His trek across the Pyrenees and the Alps with his band of Numidian, African and Iberian men, overcoming hostile tribes in the former and famously guiding his elephants over the latter (though the exact route he took and whether it was the same one followed by Napoleon 2000 years later is still the subject of debate), is now the stuff of legend. Between the two mountain ranges, he fought and negotiated his way through Celtic, Greek and Roman territory but never intended to hold it. His mind was set on one prize: to break Roman domination over northern Italy and once again make Carthage mistress of the western Mediterranean.

In single-midedly pursuing this grand goal he ravaged Italy, leaving Roma and her allies with a death toll of at least 300,000. Every Roman legion he encountered, he routed with insight and tactics ahead of his day and age. He proceeded thoughtfully, taking care to have a good base in the rear before advancing and pioneered modern-style military intelligence where scouts, doubling as liaisons to the indigenous tribes, went ahead of the army and gathered useful information about the terrain and population ahead.

Indeed, nothing seemed to be able to stop this masterful general from taking his 35000 men and 37 elephants all the way to Rome. While he lost most of his elephants and 9000 of his men on his way to Italy, some due to defections by Iberian troops, some due to the Alpine winter and the hostile tribes of the Alps, his forces numbered about 40000, including a 6000-strong cavalry (with the addition of the Gaulish allies he had gained in the area). Since most of his elephants perished in the Alps, they did not all charge into the Roman legions spreading panic, as romantic historians would have it. A few elephants only go so far towards inciting fear and it was his cavalry that won victory over the Romans.

During the two years that followed he pressed southwards but skirted Rome itself, preferring instead to take a show of strength on the road and try to impress Rome's allies into switching allegiance while he solidly defeated every Roman army that came his way. In the field of diplomacy, his greatest but by far not sufficient success came when 12 of 30 colonies refused to contribute men to the Roman struggle.
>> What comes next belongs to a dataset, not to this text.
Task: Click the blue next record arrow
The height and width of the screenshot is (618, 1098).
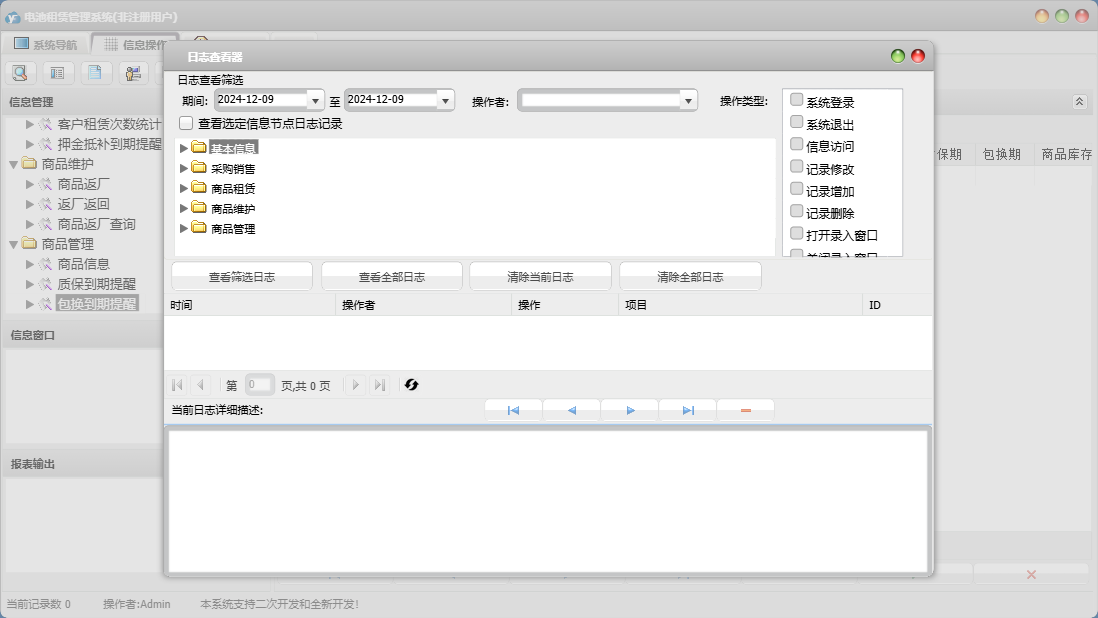Action: pyautogui.click(x=630, y=410)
Even when he came within three miles of the city walls, he never made the decision to attack the city itself but continued to try and incite hostility against the Romans. Given Rome's track record of rebounding given half a chance, that turned out to be a grave strategic error.
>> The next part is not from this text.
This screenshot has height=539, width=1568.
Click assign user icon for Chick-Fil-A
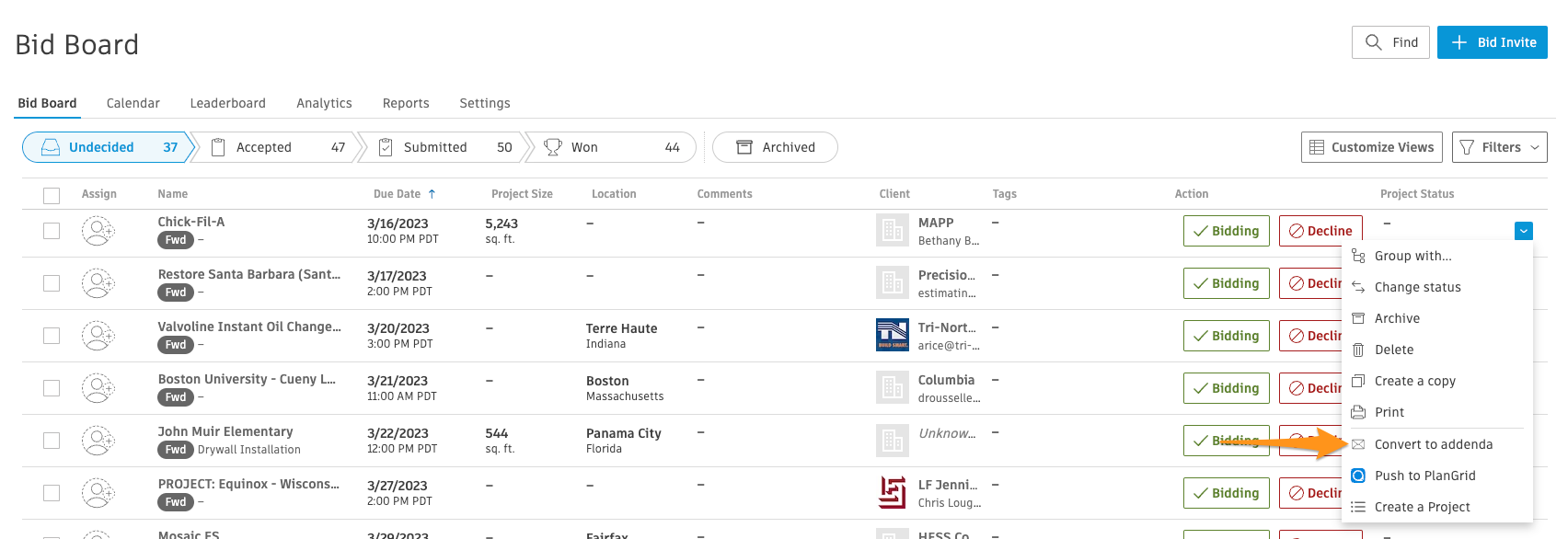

Around the same time he made a pact with Philip V of Macedonia, wanting him to keep the Romans occupied in Greece. His good political sense did not have the material backing he had promised Philip and, when the Carthaginian navy never materialised to help Philip in his own war, the alliance fell apart.

"Hannibal ad portas!" -- "Hannibal at the gates," was a Latin phrase which is still used today to indicate an imminent threat by a formidable force. His name served Roman parents as an ancient equivalent of the bogeyman for many years.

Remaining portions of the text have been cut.